Task details » From the first record below to the last, retype each one exactly.

Material to process »
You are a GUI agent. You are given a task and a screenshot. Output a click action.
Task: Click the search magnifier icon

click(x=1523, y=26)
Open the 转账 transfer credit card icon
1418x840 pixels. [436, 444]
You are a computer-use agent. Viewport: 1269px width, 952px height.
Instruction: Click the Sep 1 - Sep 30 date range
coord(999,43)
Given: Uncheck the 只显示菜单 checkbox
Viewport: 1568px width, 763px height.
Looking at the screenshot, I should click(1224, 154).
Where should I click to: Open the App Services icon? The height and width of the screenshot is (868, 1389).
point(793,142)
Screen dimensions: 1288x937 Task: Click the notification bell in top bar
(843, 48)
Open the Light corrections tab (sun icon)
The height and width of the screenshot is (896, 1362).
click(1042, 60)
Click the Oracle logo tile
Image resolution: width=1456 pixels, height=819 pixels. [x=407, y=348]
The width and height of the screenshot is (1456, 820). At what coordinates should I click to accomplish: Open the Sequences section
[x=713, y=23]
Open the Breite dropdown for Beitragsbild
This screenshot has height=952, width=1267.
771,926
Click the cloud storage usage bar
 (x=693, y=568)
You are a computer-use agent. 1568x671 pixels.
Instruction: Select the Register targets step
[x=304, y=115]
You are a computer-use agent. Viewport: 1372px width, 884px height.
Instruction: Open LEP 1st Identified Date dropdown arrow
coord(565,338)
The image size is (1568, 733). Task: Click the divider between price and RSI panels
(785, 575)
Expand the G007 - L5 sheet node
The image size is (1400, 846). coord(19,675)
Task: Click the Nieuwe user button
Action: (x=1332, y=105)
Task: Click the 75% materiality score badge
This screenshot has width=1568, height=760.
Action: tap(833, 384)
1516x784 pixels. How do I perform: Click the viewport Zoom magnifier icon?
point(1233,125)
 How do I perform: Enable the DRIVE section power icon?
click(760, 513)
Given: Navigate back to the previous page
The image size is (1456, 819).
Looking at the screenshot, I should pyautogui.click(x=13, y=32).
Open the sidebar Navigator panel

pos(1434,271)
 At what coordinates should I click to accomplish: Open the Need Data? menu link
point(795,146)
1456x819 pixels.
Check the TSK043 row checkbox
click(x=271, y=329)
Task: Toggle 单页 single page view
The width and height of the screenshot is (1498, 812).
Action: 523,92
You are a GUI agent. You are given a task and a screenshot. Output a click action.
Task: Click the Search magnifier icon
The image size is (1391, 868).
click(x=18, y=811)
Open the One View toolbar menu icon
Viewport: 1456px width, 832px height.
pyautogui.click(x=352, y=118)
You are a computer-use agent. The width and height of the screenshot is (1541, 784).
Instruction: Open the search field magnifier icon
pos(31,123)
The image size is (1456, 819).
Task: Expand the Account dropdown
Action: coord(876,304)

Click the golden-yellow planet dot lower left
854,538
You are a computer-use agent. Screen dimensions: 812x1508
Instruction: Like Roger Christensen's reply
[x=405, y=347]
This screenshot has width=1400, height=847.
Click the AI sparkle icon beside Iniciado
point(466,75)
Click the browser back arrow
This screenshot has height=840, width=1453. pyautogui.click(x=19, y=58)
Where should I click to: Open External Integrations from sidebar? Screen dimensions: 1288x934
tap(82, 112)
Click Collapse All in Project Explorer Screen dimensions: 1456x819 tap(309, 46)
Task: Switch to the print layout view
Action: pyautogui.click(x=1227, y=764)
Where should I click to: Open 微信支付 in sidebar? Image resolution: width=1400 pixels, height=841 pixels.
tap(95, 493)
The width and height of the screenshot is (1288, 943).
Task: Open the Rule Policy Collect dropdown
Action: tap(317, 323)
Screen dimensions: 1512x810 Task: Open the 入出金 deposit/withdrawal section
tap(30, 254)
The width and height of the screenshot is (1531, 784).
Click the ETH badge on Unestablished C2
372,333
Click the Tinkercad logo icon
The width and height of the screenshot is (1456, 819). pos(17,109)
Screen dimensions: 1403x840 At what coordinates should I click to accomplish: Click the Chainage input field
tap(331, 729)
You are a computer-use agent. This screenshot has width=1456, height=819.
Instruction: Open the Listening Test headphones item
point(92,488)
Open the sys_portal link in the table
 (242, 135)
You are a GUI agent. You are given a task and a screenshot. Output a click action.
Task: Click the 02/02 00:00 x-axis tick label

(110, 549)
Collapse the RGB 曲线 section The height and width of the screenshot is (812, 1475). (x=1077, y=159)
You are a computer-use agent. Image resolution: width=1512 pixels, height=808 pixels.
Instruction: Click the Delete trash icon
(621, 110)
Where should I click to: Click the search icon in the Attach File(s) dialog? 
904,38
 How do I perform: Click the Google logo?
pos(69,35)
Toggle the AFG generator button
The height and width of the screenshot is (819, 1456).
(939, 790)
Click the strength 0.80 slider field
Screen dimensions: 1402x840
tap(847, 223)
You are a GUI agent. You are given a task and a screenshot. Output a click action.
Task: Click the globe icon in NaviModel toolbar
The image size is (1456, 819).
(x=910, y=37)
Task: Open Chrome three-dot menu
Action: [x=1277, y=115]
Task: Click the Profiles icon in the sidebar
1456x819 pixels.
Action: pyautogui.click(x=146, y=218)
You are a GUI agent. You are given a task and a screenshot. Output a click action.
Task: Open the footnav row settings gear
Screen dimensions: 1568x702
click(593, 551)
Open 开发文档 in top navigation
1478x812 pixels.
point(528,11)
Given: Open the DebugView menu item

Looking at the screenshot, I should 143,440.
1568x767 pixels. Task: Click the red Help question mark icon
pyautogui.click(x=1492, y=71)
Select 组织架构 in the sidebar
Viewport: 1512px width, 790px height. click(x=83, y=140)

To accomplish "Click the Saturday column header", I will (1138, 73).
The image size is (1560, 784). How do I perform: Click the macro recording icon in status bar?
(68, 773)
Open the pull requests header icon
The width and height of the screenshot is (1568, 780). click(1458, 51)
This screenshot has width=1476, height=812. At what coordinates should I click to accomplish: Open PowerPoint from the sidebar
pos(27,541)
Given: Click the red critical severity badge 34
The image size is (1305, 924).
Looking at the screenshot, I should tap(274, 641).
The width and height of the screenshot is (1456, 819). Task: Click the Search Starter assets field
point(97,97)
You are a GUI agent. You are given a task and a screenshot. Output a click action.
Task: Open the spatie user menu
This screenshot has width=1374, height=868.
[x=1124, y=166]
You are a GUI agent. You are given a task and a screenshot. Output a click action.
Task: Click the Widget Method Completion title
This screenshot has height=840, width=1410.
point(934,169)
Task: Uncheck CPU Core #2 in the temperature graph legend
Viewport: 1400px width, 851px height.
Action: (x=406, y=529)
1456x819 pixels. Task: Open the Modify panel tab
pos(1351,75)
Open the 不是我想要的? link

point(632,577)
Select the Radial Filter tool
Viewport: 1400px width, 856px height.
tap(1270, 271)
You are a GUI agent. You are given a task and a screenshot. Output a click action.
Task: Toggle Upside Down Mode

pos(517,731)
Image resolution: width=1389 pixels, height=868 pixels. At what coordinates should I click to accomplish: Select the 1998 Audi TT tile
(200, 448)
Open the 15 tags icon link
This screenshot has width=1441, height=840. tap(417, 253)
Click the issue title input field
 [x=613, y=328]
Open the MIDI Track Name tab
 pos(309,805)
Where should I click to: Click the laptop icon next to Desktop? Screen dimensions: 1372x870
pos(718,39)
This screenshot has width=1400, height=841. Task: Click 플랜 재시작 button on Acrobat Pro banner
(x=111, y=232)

Answer section »
You are a GUI agent. You are given a task and a screenshot. Output a click action.
Task: Click the search magnifier icon

click(x=1523, y=26)
Open the 转账 transfer credit card icon
1418x840 pixels. [436, 444]
You are a computer-use agent. Viewport: 1269px width, 952px height.
Instruction: Click the Sep 1 - Sep 30 date range
coord(999,43)
Given: Uncheck the 只显示菜单 checkbox
Viewport: 1568px width, 763px height.
Looking at the screenshot, I should click(1224, 154).
Where should I click to: Open the App Services icon? The height and width of the screenshot is (868, 1389).
point(793,142)
Screen dimensions: 1288x937 Task: Click the notification bell in top bar
(843, 48)
Open the Light corrections tab (sun icon)
The height and width of the screenshot is (896, 1362).
click(1042, 60)
Click the Oracle logo tile
Image resolution: width=1456 pixels, height=819 pixels. [x=407, y=348]
The width and height of the screenshot is (1456, 820). At what coordinates should I click to accomplish: Open the Sequences section
[x=713, y=23]
Open the Breite dropdown for Beitragsbild
This screenshot has height=952, width=1267.
771,926
Click the cloud storage usage bar
 (x=693, y=568)
You are a computer-use agent. 1568x671 pixels.
Instruction: Select the Register targets step
[x=304, y=115]
You are a computer-use agent. Viewport: 1372px width, 884px height.
Instruction: Open LEP 1st Identified Date dropdown arrow
coord(565,338)
The image size is (1568, 733). Task: Click the divider between price and RSI panels
(785, 575)
Expand the G007 - L5 sheet node
The image size is (1400, 846). coord(19,675)
Task: Click the Nieuwe user button
Action: (x=1332, y=105)
Task: Click the 75% materiality score badge
This screenshot has width=1568, height=760.
Action: tap(833, 384)
1516x784 pixels. How do I perform: Click the viewport Zoom magnifier icon?
point(1233,125)
 How do I perform: Enable the DRIVE section power icon?
click(760, 513)
Given: Navigate back to the previous page
The image size is (1456, 819).
Looking at the screenshot, I should pyautogui.click(x=13, y=32).
Open the sidebar Navigator panel

pos(1434,271)
 At what coordinates should I click to accomplish: Open the Need Data? menu link
point(795,146)
1456x819 pixels.
Check the TSK043 row checkbox
click(x=271, y=329)
Task: Toggle 单页 single page view
The width and height of the screenshot is (1498, 812).
Action: 523,92
You are a GUI agent. You are given a task and a screenshot. Output a click action.
Task: Click the Search magnifier icon
The image size is (1391, 868).
click(x=18, y=811)
Open the One View toolbar menu icon
Viewport: 1456px width, 832px height.
pyautogui.click(x=352, y=118)
You are a computer-use agent. The width and height of the screenshot is (1541, 784).
Instruction: Open the search field magnifier icon
pos(31,123)
The image size is (1456, 819).
Task: Expand the Account dropdown
Action: coord(876,304)

Click the golden-yellow planet dot lower left
854,538
You are a computer-use agent. Screen dimensions: 812x1508
Instruction: Like Roger Christensen's reply
[x=405, y=347]
This screenshot has width=1400, height=847.
Click the AI sparkle icon beside Iniciado
point(466,75)
Click the browser back arrow
This screenshot has height=840, width=1453. pyautogui.click(x=19, y=58)
Where should I click to: Open External Integrations from sidebar? Screen dimensions: 1288x934
tap(82, 112)
Click Collapse All in Project Explorer Screen dimensions: 1456x819 tap(309, 46)
Task: Switch to the print layout view
Action: pyautogui.click(x=1227, y=764)
Where should I click to: Open 微信支付 in sidebar? Image resolution: width=1400 pixels, height=841 pixels.
tap(95, 493)
The width and height of the screenshot is (1288, 943).
Task: Open the Rule Policy Collect dropdown
Action: tap(317, 323)
Screen dimensions: 1512x810 Task: Open the 入出金 deposit/withdrawal section
tap(30, 254)
The width and height of the screenshot is (1531, 784).
Click the ETH badge on Unestablished C2
372,333
Click the Tinkercad logo icon
The width and height of the screenshot is (1456, 819). pos(17,109)
Screen dimensions: 1403x840 At what coordinates should I click to accomplish: Click the Chainage input field
tap(331, 729)
You are a computer-use agent. This screenshot has width=1456, height=819.
Instruction: Open the Listening Test headphones item
point(92,488)
Open the sys_portal link in the table
 (242, 135)
You are a GUI agent. You are given a task and a screenshot. Output a click action.
Task: Click the 02/02 00:00 x-axis tick label

(110, 549)
Collapse the RGB 曲线 section The height and width of the screenshot is (812, 1475). (x=1077, y=159)
You are a computer-use agent. Image resolution: width=1512 pixels, height=808 pixels.
Instruction: Click the Delete trash icon
(621, 110)
Where should I click to: Click the search icon in the Attach File(s) dialog? 
904,38
 How do I perform: Click the Google logo?
pos(69,35)
Toggle the AFG generator button
The height and width of the screenshot is (819, 1456).
(939, 790)
Click the strength 0.80 slider field
Screen dimensions: 1402x840
tap(847, 223)
You are a GUI agent. You are given a task and a screenshot. Output a click action.
Task: Click the globe icon in NaviModel toolbar
The image size is (1456, 819).
(x=910, y=37)
Task: Open Chrome three-dot menu
Action: [x=1277, y=115]
Task: Click the Profiles icon in the sidebar
1456x819 pixels.
Action: pyautogui.click(x=146, y=218)
You are a GUI agent. You are given a task and a screenshot. Output a click action.
Task: Open the footnav row settings gear
Screen dimensions: 1568x702
click(593, 551)
Open 开发文档 in top navigation
1478x812 pixels.
point(528,11)
Given: Open the DebugView menu item

Looking at the screenshot, I should 143,440.
1568x767 pixels. Task: Click the red Help question mark icon
pyautogui.click(x=1492, y=71)
Select 组织架构 in the sidebar
Viewport: 1512px width, 790px height. click(x=83, y=140)

To accomplish "Click the Saturday column header", I will (1138, 73).
The image size is (1560, 784). How do I perform: Click the macro recording icon in status bar?
(68, 773)
Open the pull requests header icon
The width and height of the screenshot is (1568, 780). click(1458, 51)
This screenshot has width=1476, height=812. At what coordinates should I click to accomplish: Open PowerPoint from the sidebar
pos(27,541)
Given: Click the red critical severity badge 34
The image size is (1305, 924).
Looking at the screenshot, I should tap(274, 641).
The width and height of the screenshot is (1456, 819). Task: Click the Search Starter assets field
point(97,97)
You are a GUI agent. You are given a task and a screenshot. Output a click action.
Task: Open the spatie user menu
This screenshot has width=1374, height=868.
[x=1124, y=166]
You are a GUI agent. You are given a task and a screenshot. Output a click action.
Task: Click the Widget Method Completion title
This screenshot has height=840, width=1410.
point(934,169)
Task: Uncheck CPU Core #2 in the temperature graph legend
Viewport: 1400px width, 851px height.
Action: (x=406, y=529)
1456x819 pixels. Task: Open the Modify panel tab
pos(1351,75)
Open the 不是我想要的? link

point(632,577)
Select the Radial Filter tool
Viewport: 1400px width, 856px height.
tap(1270, 271)
You are a GUI agent. You are given a task and a screenshot. Output a click action.
Task: Toggle Upside Down Mode

pos(517,731)
Image resolution: width=1389 pixels, height=868 pixels. At what coordinates should I click to accomplish: Select the 1998 Audi TT tile
(200, 448)
Open the 15 tags icon link
This screenshot has width=1441, height=840. tap(417, 253)
Click the issue title input field
 [x=613, y=328]
Open the MIDI Track Name tab
 pos(309,805)
Where should I click to: Click the laptop icon next to Desktop? Screen dimensions: 1372x870
pos(718,39)
This screenshot has width=1400, height=841. Task: Click 플랜 재시작 button on Acrobat Pro banner
(x=111, y=232)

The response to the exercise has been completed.